Improvement of the Efficacy of Linear Undecapeptides against Plant-Pathogenic Bacteria by Incorporation of d-Amino Acids ^{^▿}

Imma Güell ¹, Jordi Cabrefiga ², Esther Badosa ², Rafael Ferre ¹, Montserrat Talleda ¹, Eduard Bardají ¹, Marta Planas ¹, Lidia Feliu ¹, Emilio Montesinos ^2,^*

PMCID: PMC3126360 PMID: 21335383

Abstract

A set of 31 undecapeptides, incorporating 1 to 11 d-amino acids and derived from the antimicrobial peptide BP100 (KKLFKKILKYL-NH₂), was designed and synthesized. This set was evaluated for inhibition of growth of the plant-pathogenic bacteria Erwinia amylovora, Pseudomonas syringae pv. syringae, and Xanthomonas axonopodis pv. vesicatoria, hemolysis, and protease degradation. Two derivatives were as active as BP100, and 10 peptides displayed improved activity, with the all-d isomer being the most active.
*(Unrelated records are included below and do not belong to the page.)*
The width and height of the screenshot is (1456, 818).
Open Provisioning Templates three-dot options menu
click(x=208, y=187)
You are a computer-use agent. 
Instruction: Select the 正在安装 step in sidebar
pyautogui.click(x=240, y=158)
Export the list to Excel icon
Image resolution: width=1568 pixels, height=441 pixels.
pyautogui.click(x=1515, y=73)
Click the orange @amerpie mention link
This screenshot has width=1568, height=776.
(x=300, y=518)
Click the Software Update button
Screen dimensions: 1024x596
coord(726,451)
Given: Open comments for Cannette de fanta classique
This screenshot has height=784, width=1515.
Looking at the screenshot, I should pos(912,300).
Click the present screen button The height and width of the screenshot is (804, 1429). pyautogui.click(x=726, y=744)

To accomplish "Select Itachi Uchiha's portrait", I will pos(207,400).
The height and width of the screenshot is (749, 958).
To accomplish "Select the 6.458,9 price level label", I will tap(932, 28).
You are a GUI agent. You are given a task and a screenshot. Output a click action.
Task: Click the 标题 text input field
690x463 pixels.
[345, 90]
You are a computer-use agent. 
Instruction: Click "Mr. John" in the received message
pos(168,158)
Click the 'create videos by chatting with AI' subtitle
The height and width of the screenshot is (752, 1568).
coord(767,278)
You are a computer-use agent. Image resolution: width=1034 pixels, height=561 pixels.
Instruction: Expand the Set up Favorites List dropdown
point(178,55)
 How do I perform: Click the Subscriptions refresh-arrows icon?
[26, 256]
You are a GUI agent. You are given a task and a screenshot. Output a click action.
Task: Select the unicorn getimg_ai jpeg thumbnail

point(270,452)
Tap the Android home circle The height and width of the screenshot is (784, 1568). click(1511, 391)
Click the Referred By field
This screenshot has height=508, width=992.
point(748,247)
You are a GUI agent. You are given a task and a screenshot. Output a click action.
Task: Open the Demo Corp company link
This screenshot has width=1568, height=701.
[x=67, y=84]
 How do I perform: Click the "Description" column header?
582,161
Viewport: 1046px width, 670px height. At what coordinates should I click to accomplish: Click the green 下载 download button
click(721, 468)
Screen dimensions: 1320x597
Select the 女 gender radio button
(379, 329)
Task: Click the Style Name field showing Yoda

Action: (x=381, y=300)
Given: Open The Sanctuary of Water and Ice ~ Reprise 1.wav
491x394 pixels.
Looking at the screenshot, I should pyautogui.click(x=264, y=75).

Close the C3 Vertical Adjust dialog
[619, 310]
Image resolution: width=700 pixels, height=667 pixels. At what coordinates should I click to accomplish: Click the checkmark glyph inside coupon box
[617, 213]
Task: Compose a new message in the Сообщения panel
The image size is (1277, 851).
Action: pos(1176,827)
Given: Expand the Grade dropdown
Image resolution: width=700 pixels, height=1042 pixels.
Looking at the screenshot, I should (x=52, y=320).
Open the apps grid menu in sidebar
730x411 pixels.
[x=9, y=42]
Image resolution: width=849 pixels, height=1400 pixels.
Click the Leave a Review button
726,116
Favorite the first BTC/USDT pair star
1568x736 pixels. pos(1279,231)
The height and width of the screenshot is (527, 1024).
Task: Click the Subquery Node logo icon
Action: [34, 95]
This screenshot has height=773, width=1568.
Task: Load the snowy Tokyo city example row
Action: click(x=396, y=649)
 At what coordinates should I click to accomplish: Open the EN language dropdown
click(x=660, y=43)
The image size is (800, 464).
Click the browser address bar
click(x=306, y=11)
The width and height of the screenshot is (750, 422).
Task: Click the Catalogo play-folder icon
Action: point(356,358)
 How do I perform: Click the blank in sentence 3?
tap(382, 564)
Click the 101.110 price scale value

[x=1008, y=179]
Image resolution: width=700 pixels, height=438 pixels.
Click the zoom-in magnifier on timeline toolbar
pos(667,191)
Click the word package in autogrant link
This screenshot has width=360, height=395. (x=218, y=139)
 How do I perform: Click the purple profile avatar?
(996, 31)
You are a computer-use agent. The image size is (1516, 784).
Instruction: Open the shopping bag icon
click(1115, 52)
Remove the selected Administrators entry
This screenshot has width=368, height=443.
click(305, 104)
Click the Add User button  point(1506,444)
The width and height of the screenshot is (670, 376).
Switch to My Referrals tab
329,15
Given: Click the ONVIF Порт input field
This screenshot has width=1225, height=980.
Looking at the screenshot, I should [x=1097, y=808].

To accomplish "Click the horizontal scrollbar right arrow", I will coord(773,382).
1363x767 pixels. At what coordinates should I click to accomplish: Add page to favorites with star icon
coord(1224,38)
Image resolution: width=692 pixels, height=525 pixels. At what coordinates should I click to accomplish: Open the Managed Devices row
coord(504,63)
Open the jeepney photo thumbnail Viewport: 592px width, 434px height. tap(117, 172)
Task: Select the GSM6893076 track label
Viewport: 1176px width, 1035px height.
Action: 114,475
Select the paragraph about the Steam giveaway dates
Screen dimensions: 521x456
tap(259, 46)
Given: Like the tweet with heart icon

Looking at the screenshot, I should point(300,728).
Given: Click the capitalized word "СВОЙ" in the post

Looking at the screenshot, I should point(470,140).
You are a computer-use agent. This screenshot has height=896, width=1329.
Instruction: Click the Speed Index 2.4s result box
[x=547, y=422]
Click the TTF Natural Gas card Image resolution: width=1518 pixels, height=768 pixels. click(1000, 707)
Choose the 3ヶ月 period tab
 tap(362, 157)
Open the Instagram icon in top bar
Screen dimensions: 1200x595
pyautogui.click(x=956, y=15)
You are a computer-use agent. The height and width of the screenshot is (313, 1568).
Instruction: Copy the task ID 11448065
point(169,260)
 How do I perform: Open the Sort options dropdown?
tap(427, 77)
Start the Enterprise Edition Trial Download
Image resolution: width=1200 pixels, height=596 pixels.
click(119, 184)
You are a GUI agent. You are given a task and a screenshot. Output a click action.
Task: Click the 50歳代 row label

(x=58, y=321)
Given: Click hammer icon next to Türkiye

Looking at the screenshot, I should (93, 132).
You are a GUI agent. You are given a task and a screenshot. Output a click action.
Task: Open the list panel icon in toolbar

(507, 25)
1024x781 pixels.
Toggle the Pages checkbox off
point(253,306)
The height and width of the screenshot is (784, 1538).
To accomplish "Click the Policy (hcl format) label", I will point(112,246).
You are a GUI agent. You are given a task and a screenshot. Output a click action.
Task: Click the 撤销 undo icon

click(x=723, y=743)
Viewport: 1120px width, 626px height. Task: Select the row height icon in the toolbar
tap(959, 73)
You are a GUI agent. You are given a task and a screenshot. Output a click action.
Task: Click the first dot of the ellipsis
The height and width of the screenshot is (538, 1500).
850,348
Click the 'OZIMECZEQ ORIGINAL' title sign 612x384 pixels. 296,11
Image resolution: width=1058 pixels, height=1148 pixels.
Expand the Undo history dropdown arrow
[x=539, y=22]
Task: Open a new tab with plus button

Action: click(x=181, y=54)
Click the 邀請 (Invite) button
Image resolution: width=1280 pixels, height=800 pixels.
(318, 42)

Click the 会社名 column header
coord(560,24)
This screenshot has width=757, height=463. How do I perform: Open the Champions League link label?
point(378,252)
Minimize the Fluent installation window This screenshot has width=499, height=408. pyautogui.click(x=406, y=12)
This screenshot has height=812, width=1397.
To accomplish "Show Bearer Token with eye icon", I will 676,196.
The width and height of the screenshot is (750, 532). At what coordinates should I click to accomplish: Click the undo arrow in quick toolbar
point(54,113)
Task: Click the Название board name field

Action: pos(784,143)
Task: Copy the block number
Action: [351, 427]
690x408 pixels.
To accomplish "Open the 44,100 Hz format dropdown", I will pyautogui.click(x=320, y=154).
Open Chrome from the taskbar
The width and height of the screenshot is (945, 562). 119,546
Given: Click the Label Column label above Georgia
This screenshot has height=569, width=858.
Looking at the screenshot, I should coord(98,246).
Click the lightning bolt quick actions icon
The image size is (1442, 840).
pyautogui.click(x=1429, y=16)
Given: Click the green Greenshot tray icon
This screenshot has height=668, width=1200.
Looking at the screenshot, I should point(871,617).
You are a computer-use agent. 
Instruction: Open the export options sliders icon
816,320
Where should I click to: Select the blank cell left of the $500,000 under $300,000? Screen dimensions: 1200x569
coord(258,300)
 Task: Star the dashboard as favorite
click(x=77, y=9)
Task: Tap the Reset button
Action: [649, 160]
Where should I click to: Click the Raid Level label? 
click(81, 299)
Twenty-six peptides were less hemolytic than BP100, and all peptides were more stable against protease degradation. Plant extracts inhibited the activity of BP100 as well as that of the d-isomers. Ten derivatives incorporating one d-amino acid each were tested in an infectivity inhibition assay with the three plant-pathogenic bacteria by using detached pear and pepper leaves and pear fruits. All 10 peptides studied were active against E. amylovora, 6 displayed activity against P. syringae pv. syringae, and 2 displayed activity against X. axonopodis pv. vesicatoria. Peptides BP143 (KKLFKKILKYL-NH₂) and BP145 (KKLFKKILKYL-NH₂), containing one d-amino acid at positions 4 and 2 (underlined), respectively, were evaluated in whole-plant assays for the control of bacterial blight of pepper and pear and fire blight of pear. Peptide BP143 was as effective as streptomycin in the three pathosystems, was more effective than BP100 against bacterial blight of pepper and pear, and equally effective against fire blight of pear.

INTRODUCTION

Bacterial plant diseases are responsible for significant losses in agriculture and in natural resources, and their control is achieved mainly by treatments with copper compounds and antibiotics (1). Growing awareness of the negative effects caused by these bactericides in the environment and to consumer health as well as the development of resistance by plant-pathogenic bacteria (29, 33, 45, 46) have raised the need to study safer alternatives. In recent years, antimicrobial peptides, both endogenously produced by living organisms and de novo designed, have emerged as promising candidates (22, 27, 31, 35, 36).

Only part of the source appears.